Monthly Archives: September 2011
Since it’s signing in February of 2009, the HITECH Act has made providers and hospitals deal with the question of “What Could I Do” with respect to demonstrating Meaningful Use (MU). That is, what systems do we have in place, what systems do we need to acquire/upgrade in preparation, etc. to demonstrate MU? The clock started ticking when Stage 1 objectives were published in the Federal Register, and the clock has been ticking ever since.
But what if you are a provider or hospital living in the rarefied air of asking the question of “What Should I Do?” That is, if you have the infrastructure, systems AND adoption in place and have already collected the necessary 90-days worth of data to successfully attest – SHOULD you go ahead and do so by November 30th (the deadline to attest in Federal Fiscal Year 2011)?
Today’s post by Joseph Conn of Modern Healthcare entitled EHR Early Birds May or May Not Get the Worm essentially points out this question facing certain hospitals as we near the end of FFY 2011. Conn references The Advisory Board Company’s Protima Advani who recommended delaying Stage 1 attestation until FFY 2012. Advani and Conn nicely described the potential disadvantages of early adoption created by the ONC’s Stage 2 Final Rule timeline – currently anticipated in the summer of 2012 – so I won’t repeat them here.
I agree with Advani, who holds to her original recommendation to sit and wait. Although the HIT Policy Committee has recommended that ONC delay Stage 2 for early attesters (those submitting in FFY 2011), ONC has yet to officially accept this recommendation and change the timeline.
Bottom line, if you are still planning, selecting or implementing HIT, then by all means don’t slow down as you likely still have lots to do. If, however, you have collected the 90-days of MU data and are just waiting to submit, you might as well wait until ONC officially delays Stage 2 or until Nov 30th to make your decision, whichever comes first.
By now you’d be hard-pressed to work in high-tech and not have read an article or two (or ten) on Cloud Computing. But how much of The Cloud is just hype and how much are businesses moving to it? I found this really interesting infographic on the benefits of Cloud Computing for small business (SMB).
One of the most interesting things to me is that security of The Cloud is listed as both a benefit and a reason SMBs have not yet moved to The Cloud. This is certainly true in healthcare where hospitals and physicians must be concerned with HIPAA compliance and protecting PHI.
One of the best analogies I’ve heard on this came courtesy of my wife (who knows much more on this topic than do I).
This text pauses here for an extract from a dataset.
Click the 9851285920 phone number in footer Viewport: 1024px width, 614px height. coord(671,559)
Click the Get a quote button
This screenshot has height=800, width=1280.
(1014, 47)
People feel that driving a car is safer than flying primarily because they are in control of the car – this despite the fact that statistics show otherwise – flying is in fact safer. Similarly, if they are not directly responsible for their IT infrastructure, they perceive decreased security. But Cloud vendors are focused on data protection and security – often more so than companies hosting and supporting their own applications and databases.
So how should vendors market Cloud Computing given the above benefits and concerns? Vendors often fall into a comfortable pattern of touting the cost-saving benefits of The Cloud alone. This would not only ignore the many other benefits, it would also presume cost is a customer/prospect’s primary need when if fact they may be more focused on agility, performance or some other benefit. I like the pragmatic approach that Ken Ostreich espouses – one that is focused on matching customer needs with a vendor’s solutions.